Please transcribe, exactly, the line that contains "[View fullscreen] (1210, 25)" and every line after it to the end of the records, and nothing else.

BEGIN Given records

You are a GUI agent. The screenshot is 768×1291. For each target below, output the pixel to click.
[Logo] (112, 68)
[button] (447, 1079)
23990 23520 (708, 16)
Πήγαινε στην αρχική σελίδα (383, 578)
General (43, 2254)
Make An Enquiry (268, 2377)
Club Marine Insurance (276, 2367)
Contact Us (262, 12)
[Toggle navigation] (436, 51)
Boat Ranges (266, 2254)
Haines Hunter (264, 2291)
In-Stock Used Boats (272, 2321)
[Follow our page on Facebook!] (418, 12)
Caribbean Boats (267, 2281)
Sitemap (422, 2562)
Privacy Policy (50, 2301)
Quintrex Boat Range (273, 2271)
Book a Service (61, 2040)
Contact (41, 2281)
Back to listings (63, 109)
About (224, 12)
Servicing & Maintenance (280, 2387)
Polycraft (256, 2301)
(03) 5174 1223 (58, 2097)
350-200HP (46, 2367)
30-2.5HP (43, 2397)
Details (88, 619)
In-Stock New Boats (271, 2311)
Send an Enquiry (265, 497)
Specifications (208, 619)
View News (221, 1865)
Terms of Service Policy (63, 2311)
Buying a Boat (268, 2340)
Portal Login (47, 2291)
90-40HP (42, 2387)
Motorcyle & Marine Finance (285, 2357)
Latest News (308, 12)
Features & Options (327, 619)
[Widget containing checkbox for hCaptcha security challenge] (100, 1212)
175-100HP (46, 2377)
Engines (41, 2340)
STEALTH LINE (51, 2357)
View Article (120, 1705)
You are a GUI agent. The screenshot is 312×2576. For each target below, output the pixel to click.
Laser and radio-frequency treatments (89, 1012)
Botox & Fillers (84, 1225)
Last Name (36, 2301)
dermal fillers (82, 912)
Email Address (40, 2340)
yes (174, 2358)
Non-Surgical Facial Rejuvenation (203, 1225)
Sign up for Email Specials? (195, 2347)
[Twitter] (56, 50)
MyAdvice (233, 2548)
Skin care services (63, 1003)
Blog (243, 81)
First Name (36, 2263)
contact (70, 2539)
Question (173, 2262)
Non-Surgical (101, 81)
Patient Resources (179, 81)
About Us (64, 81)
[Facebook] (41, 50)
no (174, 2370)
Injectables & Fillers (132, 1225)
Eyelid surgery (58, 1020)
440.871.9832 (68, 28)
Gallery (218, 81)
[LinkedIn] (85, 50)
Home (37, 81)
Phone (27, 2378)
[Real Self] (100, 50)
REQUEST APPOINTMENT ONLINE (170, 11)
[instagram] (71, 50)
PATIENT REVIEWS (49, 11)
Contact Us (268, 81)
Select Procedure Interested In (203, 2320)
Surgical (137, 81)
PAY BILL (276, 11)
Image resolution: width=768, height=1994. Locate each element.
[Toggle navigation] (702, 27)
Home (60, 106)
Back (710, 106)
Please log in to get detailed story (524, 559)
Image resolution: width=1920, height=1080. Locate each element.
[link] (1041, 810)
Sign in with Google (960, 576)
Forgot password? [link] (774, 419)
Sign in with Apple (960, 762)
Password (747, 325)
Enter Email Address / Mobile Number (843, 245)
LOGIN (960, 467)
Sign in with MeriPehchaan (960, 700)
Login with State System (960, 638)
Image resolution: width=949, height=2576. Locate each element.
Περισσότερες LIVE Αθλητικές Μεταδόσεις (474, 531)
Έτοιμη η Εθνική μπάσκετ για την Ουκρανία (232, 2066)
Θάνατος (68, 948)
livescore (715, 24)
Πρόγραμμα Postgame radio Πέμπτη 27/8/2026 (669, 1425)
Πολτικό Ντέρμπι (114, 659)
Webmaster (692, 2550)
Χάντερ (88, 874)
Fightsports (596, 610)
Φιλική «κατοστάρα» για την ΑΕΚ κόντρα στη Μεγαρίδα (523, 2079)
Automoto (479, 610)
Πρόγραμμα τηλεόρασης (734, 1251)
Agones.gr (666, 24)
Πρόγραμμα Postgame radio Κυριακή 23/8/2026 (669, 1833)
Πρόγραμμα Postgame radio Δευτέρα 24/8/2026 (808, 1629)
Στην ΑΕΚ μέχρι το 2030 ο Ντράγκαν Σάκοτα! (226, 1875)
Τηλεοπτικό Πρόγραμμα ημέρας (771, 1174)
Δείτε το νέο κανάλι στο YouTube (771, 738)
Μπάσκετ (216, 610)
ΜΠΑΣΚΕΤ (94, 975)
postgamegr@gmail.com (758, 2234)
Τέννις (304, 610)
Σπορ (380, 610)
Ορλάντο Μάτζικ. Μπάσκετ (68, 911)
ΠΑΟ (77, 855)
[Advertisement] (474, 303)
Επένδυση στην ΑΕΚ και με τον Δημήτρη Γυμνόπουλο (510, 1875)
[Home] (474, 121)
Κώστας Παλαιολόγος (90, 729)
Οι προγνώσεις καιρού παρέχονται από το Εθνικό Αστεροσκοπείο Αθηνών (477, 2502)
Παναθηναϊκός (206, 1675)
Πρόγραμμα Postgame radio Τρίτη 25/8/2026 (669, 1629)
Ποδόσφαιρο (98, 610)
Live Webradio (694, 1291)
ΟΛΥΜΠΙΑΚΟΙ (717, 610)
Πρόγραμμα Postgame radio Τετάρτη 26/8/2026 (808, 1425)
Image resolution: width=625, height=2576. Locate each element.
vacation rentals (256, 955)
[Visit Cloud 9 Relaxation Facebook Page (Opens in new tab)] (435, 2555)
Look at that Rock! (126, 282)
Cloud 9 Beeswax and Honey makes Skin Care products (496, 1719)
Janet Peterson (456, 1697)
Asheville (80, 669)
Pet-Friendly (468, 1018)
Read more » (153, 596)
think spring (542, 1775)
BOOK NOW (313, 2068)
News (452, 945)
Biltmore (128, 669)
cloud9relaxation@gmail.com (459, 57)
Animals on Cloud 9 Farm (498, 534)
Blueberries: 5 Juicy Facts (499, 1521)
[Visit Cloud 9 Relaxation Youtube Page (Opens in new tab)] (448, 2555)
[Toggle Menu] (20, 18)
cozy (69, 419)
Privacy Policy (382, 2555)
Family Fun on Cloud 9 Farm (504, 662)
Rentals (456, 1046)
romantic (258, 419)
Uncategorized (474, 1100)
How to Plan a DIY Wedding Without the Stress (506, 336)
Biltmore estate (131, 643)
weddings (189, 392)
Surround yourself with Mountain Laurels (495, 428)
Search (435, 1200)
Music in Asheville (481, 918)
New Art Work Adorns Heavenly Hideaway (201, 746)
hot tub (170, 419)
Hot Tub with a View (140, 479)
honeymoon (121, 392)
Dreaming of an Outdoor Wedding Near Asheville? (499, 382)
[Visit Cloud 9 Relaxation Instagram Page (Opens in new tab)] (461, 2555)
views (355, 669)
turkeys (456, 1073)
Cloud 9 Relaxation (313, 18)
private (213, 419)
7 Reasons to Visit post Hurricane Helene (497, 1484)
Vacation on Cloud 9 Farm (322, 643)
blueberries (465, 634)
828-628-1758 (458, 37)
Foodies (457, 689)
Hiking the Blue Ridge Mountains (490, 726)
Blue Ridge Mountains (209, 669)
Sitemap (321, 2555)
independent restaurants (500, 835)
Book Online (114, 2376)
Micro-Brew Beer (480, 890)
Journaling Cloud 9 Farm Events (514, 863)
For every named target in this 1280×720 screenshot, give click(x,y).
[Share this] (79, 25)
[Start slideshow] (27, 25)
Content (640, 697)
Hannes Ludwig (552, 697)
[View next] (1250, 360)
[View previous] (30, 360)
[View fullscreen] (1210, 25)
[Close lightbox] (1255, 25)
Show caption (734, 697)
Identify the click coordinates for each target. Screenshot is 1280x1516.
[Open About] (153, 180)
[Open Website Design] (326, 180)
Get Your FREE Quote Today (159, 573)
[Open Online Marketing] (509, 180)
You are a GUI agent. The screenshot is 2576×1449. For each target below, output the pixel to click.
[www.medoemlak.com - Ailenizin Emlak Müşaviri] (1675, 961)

END Given records

* [Worked solution]:
[View fullscreen] (1210, 25)
[Close lightbox] (1255, 25)
Show caption (734, 697)
Identify the click coordinates for each target. Screenshot is 1280x1516.
[Open About] (153, 180)
[Open Website Design] (326, 180)
Get Your FREE Quote Today (159, 573)
[Open Online Marketing] (509, 180)
You are a GUI agent. The screenshot is 2576×1449. For each target below, output the pixel to click.
[www.medoemlak.com - Ailenizin Emlak Müşaviri] (1675, 961)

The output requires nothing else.